* TEXTE EXTRAIT

• • • • • • •

L’affaire Syndicat des agents de la paix en services correctionnels du Québec et Ministère de la sécurité publique met en cause une salariée, une agente de services correctionnels, qui a subi une abdominoplastie, soit une intervention chirurgicale volontaire visant à régler un problème d'obésité et d'esthétique. L'employeur a refusé de lui verser des prestations d’assurance-salaire en cas d’invalidité pendant sa période de convalescence, qui a duré deux mois.
Chaque situation étant liée à l’interprétation de la clause de la convention collective applicable, voici donc le libellé de celle-ci :
«Par invalidité, on entend un état d’incapacité résultant d’une maladie, […] nécessitant des soins médicaux et qui rend l’employé totalement incapable d’accomplir les attributions habituelles de son emploi […].» [Emphase ajoutée.]
Chirurgie esthétique: pas une maladie
L’employeur et le syndicat ont admis que la jurisprudence est constante à ce sujet: une intervention de chirurgie esthétique n’est pas une maladie, à moins d’une disposition expresse au contraire. Ils ont convenu que la chirurgie esthétique était exclue de la notion de «maladie» contenue à la convention collective et, par conséquent, que le jour de l’intervention ne faisait pas partie de la réclamation pour assurance-salaire.
Point en litige: période de convalescence
Selon le syndicat, la période de convalescence doit être considérée comme une maladie justifiant une période d'invalidité, car la plaignante ne peut exécuter ses tâches régulières.
Or, l’arbitre ne retient pas ses prétentions. Il souligne que, en choisissant de subir une intervention chirurgicale volontaire, la plaignante a accepté un plan de traitement de deux mois, planifié à l’avance et dont les conséquences étaient bien connues.
Il a écarté toutes les décisions selon lesquelles des complications reliées à une intervention chirurgicale non requise peuvent donner ouverture au droit d'obtenir des prestations d'assurance-salaire. Il faut prendre connaissance de la revue de la jurisprudence présentée par l’arbitre et portant sur l’état d’incapacité d’une personne suivant une intervention chirurgicale dite volontaire.

• • • • • • •

* MATÉRIEL D'ÉTUDE
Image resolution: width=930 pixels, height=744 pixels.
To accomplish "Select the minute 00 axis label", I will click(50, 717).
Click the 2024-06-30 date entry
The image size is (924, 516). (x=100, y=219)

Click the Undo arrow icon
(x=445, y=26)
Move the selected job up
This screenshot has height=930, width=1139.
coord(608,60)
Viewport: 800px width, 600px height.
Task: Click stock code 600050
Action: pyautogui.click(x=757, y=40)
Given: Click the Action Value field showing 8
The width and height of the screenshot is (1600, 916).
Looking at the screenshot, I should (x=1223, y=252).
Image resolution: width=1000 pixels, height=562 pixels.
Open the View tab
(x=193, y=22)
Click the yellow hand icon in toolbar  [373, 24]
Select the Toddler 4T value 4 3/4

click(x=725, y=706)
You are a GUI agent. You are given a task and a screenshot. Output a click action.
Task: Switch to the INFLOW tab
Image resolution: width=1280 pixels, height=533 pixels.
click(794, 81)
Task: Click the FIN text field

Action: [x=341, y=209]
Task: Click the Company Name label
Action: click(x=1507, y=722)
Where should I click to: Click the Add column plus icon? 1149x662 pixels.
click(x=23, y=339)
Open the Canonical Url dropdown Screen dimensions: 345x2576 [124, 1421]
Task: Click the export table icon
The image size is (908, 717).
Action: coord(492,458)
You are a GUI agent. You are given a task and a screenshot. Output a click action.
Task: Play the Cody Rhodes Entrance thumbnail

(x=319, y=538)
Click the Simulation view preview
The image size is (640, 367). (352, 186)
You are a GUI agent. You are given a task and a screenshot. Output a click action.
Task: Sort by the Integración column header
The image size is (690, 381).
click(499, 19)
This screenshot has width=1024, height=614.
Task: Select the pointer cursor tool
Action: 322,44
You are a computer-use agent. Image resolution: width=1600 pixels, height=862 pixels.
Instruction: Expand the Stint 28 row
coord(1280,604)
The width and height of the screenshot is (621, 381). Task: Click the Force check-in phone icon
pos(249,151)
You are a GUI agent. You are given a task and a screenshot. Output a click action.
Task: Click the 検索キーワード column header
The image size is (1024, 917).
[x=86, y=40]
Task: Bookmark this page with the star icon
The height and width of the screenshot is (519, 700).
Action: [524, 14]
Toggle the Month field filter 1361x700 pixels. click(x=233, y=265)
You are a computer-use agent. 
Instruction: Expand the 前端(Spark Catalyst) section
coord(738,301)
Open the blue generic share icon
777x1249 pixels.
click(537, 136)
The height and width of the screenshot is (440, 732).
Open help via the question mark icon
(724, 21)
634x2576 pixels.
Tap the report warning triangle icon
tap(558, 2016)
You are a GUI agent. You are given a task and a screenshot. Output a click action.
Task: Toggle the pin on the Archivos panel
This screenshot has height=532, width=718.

• • • • • • •

* TRAVAIL DEMANDÉ
1 > Veuillez recopier le passage du texte sur la chirurgie esthétique qui commence par « Or, l’arbitre ne » et va jusqu'à « étaient bien connues. ».
2 > Prolongez le texte sur la chirurgie esthétique au-delà de sa dernière phrase.
Les entrées ne sont d'aucune utilité pour cet exercice.

* RÉPONSES PAR CONSIGNE
1 >
Or, l’arbitre ne retient pas ses prétentions. Il souligne que, en choisissant de subir une intervention chirurgicale volontaire, la plaignante a accepté un plan de traitement de deux mois, planifié à l’avance et dont les conséquences étaient bien connues.

2 >
À la lumière de la jurisprudence, il a apprécié la situation de la plaignante et a établi certaines distinctions, en s’exprimant ainsi :
«[…] la détérioration de la santé de la plaignante n’était pas due à une autre condition qui s’est développée après la maladie […], ni à une complication distincte de la chirurgie […]. Bien qu’elle était incapable d’accomplir les tâches reliées à sa fonction, la santé de la plaignante n’a pas été pour autant modifiée par l’intervention chirurgicale qui a donné lieu à la période d’invalidité […]» (paragr. 58).
Il a aussi distingué les deux décisions Hydro-Québec, Syndicat des employées et employés de techniques professionnelles et de bureau d’Hydro-Québec (SCFP-FTQ), section locale 2000 c. Hydro-Québec et Hydro-Québec c. Jutras, au motif que les clauses des conventions collectives applicables étaient libellées différemment.
Il ajoute que la clause n’indique pas «un état d’incapacité ou une maladie, mais bien un état d’incapacité résultant d’une maladie.» (les soulignés sont de l’arbitre). Comme ici l’invalidité de la plaignante ne résulte pas d’une maladie, elle ne peut donc avoir droit aux prestations d'assurance-salaire.
Voilà une intervention chirurgicale qui a coûté plus cher que prévu pour la salariée… À suivre, car cette sentence arbitrale fait l’objet d’une requête en révision judiciaire devant la Cour supérieure. (2014-02-19 (C.S.) 500-17-081169-149.)
Références
- Syndicat des agents de la paix en services correctionnels du Québec et Québec (Ministère de la Sécurité publique) (Sylvie Bertrand), (T.A., 2014-01-20), 2014 QCTA 125, SOQUIJ AZ-51053379, EXPT 2014-780, D.T.E. 2014T-290.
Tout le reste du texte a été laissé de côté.